Et j’espère qu’on est bien claires, toutes les deux, sur le fait qu’il est hors de question que je te donne, que je t’abandonne à jamais.
Alors je ne peux que batailler au quotidien pour atteindre ce but sans « tout donner ».
Je fais vraiment ce que je peux, tu sais ? Et ça me fait très mal de te voir enfermée. Je me sens porteuse indigne de ces élans que tu m’offres. Je me sens minuscule et ridicule, incapable de te suivre.
Il y a tant de choses qu’il faudrait que je te dise, mais pour ça, il faudrait que je réussisse à instaurer un dialogue, pas une bête lettre.

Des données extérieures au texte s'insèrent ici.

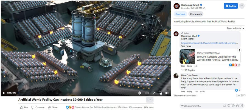
Task: Click the video progress bar
Action: (76, 93)
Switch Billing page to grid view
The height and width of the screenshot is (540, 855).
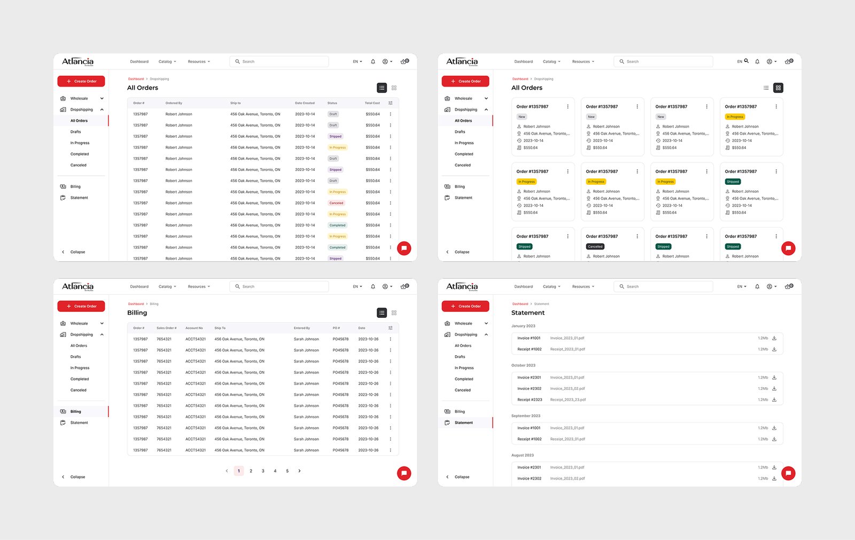(394, 313)
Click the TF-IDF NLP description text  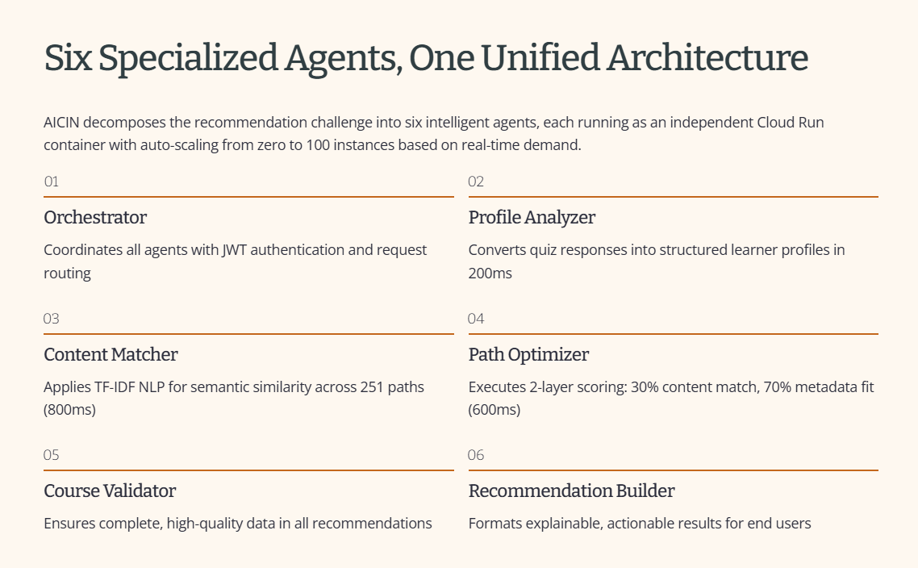pyautogui.click(x=234, y=399)
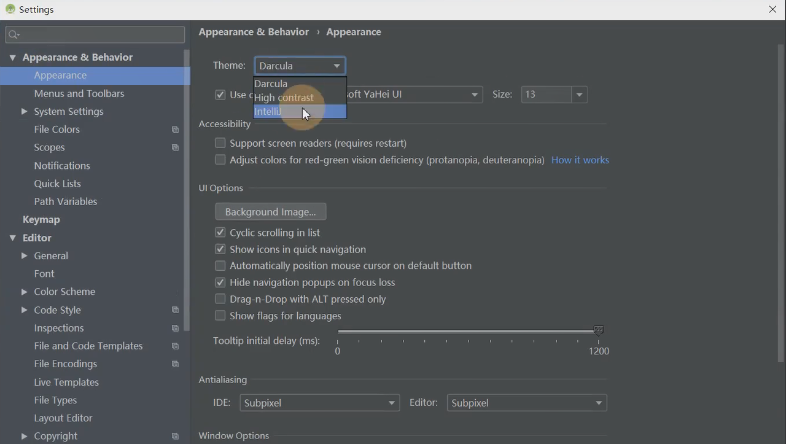Click the project-level icon beside Copyright

pos(175,436)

Je ne sais t’écouter que quand je dors. Ou quand je pleure. Et quand moi j’essaie de te parler, je n’ai pas l’énergie pour soutenir la conversation… ou alors tu boudes, tu ne me réponds pas, tu es ailleurs.
On se parle dans le vide, toutes les deux. Ou dans le Vide, plutôt. Celui qui résonne encore souvent dans mon poitrail, lui aussi.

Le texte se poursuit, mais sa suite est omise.